# Work item
When you respond, restate each record exactly as it is given.

◇ ◇ ◇ ◇ ◇ ◇ ◇

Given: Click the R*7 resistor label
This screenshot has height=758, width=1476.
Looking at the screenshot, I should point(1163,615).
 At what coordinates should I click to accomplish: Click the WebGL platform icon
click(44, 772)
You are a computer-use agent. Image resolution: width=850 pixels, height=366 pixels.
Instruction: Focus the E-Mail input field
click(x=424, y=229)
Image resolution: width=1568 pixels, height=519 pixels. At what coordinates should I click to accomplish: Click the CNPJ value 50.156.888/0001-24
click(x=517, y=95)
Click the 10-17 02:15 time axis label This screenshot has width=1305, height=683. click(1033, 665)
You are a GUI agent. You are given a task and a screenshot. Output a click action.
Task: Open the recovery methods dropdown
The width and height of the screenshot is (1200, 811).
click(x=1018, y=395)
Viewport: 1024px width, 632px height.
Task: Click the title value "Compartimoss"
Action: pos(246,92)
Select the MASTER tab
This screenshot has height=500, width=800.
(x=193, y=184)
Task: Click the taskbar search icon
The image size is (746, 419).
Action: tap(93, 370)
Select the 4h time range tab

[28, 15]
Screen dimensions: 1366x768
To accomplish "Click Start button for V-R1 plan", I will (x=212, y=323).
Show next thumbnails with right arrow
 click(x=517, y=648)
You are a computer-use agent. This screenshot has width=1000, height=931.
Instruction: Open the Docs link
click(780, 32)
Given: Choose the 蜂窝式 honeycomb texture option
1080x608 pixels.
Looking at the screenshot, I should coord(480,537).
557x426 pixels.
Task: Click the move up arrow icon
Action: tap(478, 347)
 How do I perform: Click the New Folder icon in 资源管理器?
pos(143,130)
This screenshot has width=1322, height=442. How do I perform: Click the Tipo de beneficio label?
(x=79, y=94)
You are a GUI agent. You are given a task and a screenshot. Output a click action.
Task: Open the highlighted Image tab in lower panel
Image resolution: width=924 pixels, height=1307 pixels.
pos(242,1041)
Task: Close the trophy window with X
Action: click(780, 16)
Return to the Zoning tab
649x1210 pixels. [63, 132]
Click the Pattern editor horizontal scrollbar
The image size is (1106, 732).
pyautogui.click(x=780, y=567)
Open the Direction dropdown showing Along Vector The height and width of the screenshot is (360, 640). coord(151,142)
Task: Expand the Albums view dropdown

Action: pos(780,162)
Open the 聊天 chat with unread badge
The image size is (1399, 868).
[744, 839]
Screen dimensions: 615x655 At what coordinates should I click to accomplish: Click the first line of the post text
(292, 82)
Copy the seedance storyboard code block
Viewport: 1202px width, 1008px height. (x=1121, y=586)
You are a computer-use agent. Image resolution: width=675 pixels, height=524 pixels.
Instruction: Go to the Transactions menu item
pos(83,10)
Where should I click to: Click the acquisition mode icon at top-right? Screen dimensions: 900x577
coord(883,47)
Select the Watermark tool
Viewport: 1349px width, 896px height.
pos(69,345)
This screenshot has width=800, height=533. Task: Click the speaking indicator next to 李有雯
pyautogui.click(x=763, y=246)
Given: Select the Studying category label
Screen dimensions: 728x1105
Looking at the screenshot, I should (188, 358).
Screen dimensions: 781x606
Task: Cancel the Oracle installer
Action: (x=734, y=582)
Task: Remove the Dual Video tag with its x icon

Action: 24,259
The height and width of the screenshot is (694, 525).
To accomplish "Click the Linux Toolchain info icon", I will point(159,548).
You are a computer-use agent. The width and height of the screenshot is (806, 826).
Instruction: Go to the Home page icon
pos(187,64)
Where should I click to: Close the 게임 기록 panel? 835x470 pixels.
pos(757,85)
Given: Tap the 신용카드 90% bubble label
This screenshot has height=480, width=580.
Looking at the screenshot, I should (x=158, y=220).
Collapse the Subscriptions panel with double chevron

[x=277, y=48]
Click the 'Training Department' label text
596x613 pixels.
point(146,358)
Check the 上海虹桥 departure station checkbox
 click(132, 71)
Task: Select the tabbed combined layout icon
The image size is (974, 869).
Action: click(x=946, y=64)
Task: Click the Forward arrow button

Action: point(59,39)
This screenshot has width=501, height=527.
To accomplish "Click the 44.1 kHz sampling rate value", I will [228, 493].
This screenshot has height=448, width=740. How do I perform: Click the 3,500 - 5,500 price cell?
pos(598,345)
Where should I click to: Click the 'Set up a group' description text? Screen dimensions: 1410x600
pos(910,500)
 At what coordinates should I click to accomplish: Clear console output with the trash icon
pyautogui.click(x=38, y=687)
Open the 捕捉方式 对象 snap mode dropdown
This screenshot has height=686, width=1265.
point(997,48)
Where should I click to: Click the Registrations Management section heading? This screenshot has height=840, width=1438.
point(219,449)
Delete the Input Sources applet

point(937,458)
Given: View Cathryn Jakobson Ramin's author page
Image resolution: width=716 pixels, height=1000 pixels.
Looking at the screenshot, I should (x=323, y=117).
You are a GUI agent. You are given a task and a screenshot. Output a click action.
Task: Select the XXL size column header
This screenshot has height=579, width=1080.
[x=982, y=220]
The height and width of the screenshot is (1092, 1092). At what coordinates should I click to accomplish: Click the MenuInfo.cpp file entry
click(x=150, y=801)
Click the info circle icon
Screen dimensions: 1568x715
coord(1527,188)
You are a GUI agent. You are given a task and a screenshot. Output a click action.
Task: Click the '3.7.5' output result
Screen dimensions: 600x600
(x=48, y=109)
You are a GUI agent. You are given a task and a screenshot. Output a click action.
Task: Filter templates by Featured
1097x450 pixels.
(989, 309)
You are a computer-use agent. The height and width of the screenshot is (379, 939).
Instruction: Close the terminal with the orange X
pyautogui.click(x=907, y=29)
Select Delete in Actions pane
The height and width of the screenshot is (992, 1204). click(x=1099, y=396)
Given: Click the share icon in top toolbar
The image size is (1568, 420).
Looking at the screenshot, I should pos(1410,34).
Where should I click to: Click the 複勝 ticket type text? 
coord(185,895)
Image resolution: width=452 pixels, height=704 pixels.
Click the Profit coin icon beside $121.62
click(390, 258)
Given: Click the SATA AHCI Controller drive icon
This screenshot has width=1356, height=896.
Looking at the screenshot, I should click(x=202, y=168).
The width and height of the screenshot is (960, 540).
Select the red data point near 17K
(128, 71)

◇ ◇ ◇ ◇ ◇ ◇ ◇

# Written reply
Given: Click the R*7 resistor label
This screenshot has height=758, width=1476.
Looking at the screenshot, I should point(1163,615).
 At what coordinates should I click to accomplish: Click the WebGL platform icon
click(44, 772)
You are a computer-use agent. Image resolution: width=850 pixels, height=366 pixels.
Instruction: Focus the E-Mail input field
click(x=424, y=229)
Image resolution: width=1568 pixels, height=519 pixels. At what coordinates should I click to accomplish: Click the CNPJ value 50.156.888/0001-24
click(x=517, y=95)
Click the 10-17 02:15 time axis label This screenshot has width=1305, height=683. click(1033, 665)
You are a GUI agent. You are given a task and a screenshot. Output a click action.
Task: Open the recovery methods dropdown
The width and height of the screenshot is (1200, 811).
click(x=1018, y=395)
Viewport: 1024px width, 632px height.
Task: Click the title value "Compartimoss"
Action: pos(246,92)
Select the MASTER tab
This screenshot has height=500, width=800.
(x=193, y=184)
Task: Click the taskbar search icon
The image size is (746, 419).
Action: tap(93, 370)
Select the 4h time range tab

[28, 15]
Screen dimensions: 1366x768
To accomplish "Click Start button for V-R1 plan", I will (x=212, y=323).
Show next thumbnails with right arrow
 click(x=517, y=648)
You are a computer-use agent. This screenshot has width=1000, height=931.
Instruction: Open the Docs link
click(780, 32)
Given: Choose the 蜂窝式 honeycomb texture option
1080x608 pixels.
Looking at the screenshot, I should coord(480,537).
557x426 pixels.
Task: Click the move up arrow icon
Action: tap(478, 347)
 How do I perform: Click the New Folder icon in 资源管理器?
pos(143,130)
This screenshot has width=1322, height=442. How do I perform: Click the Tipo de beneficio label?
(x=79, y=94)
You are a GUI agent. You are given a task and a screenshot. Output a click action.
Task: Open the highlighted Image tab in lower panel
Image resolution: width=924 pixels, height=1307 pixels.
pos(242,1041)
Task: Close the trophy window with X
Action: click(780, 16)
Return to the Zoning tab
649x1210 pixels. [63, 132]
Click the Pattern editor horizontal scrollbar
The image size is (1106, 732).
pyautogui.click(x=780, y=567)
Open the Direction dropdown showing Along Vector The height and width of the screenshot is (360, 640). coord(151,142)
Task: Expand the Albums view dropdown

Action: pos(780,162)
Open the 聊天 chat with unread badge
The image size is (1399, 868).
[744, 839]
Screen dimensions: 615x655 At what coordinates should I click to accomplish: Click the first line of the post text
(292, 82)
Copy the seedance storyboard code block
Viewport: 1202px width, 1008px height. (x=1121, y=586)
You are a computer-use agent. Image resolution: width=675 pixels, height=524 pixels.
Instruction: Go to the Transactions menu item
pos(83,10)
Where should I click to: Click the acquisition mode icon at top-right? Screen dimensions: 900x577
coord(883,47)
Select the Watermark tool
Viewport: 1349px width, 896px height.
pos(69,345)
This screenshot has width=800, height=533. Task: Click the speaking indicator next to 李有雯
pyautogui.click(x=763, y=246)
Given: Select the Studying category label
Screen dimensions: 728x1105
Looking at the screenshot, I should (188, 358).
Screen dimensions: 781x606
Task: Cancel the Oracle installer
Action: (x=734, y=582)
Task: Remove the Dual Video tag with its x icon

Action: 24,259
The height and width of the screenshot is (694, 525).
To accomplish "Click the Linux Toolchain info icon", I will point(159,548).
You are a computer-use agent. The width and height of the screenshot is (806, 826).
Instruction: Go to the Home page icon
pos(187,64)
Where should I click to: Close the 게임 기록 panel? 835x470 pixels.
pos(757,85)
Given: Tap the 신용카드 90% bubble label
This screenshot has height=480, width=580.
Looking at the screenshot, I should (x=158, y=220).
Collapse the Subscriptions panel with double chevron

[x=277, y=48]
Click the 'Training Department' label text
596x613 pixels.
point(146,358)
Check the 上海虹桥 departure station checkbox
 click(132, 71)
Task: Select the tabbed combined layout icon
The image size is (974, 869).
Action: click(x=946, y=64)
Task: Click the Forward arrow button

Action: point(59,39)
This screenshot has width=501, height=527.
To accomplish "Click the 44.1 kHz sampling rate value", I will [228, 493].
This screenshot has height=448, width=740. How do I perform: Click the 3,500 - 5,500 price cell?
pos(598,345)
Where should I click to: Click the 'Set up a group' description text? Screen dimensions: 1410x600
pos(910,500)
 At what coordinates should I click to accomplish: Clear console output with the trash icon
pyautogui.click(x=38, y=687)
Open the 捕捉方式 对象 snap mode dropdown
This screenshot has height=686, width=1265.
point(997,48)
Where should I click to: Click the Registrations Management section heading? This screenshot has height=840, width=1438.
point(219,449)
Delete the Input Sources applet

point(937,458)
Given: View Cathryn Jakobson Ramin's author page
Image resolution: width=716 pixels, height=1000 pixels.
Looking at the screenshot, I should (x=323, y=117).
You are a GUI agent. You are given a task and a screenshot. Output a click action.
Task: Select the XXL size column header
This screenshot has height=579, width=1080.
[x=982, y=220]
The height and width of the screenshot is (1092, 1092). At what coordinates should I click to accomplish: Click the MenuInfo.cpp file entry
click(x=150, y=801)
Click the info circle icon
Screen dimensions: 1568x715
coord(1527,188)
You are a GUI agent. You are given a task and a screenshot. Output a click action.
Task: Click the '3.7.5' output result
Screen dimensions: 600x600
(x=48, y=109)
You are a GUI agent. You are given a task and a screenshot. Output a click action.
Task: Filter templates by Featured
1097x450 pixels.
(989, 309)
You are a computer-use agent. The height and width of the screenshot is (379, 939).
Instruction: Close the terminal with the orange X
pyautogui.click(x=907, y=29)
Select Delete in Actions pane
The height and width of the screenshot is (992, 1204). click(x=1099, y=396)
Given: Click the share icon in top toolbar
The image size is (1568, 420).
Looking at the screenshot, I should pos(1410,34).
Where should I click to: Click the 複勝 ticket type text? 
coord(185,895)
Image resolution: width=452 pixels, height=704 pixels.
Click the Profit coin icon beside $121.62
click(390, 258)
Given: Click the SATA AHCI Controller drive icon
This screenshot has width=1356, height=896.
Looking at the screenshot, I should click(x=202, y=168).
The width and height of the screenshot is (960, 540).
Select the red data point near 17K
(128, 71)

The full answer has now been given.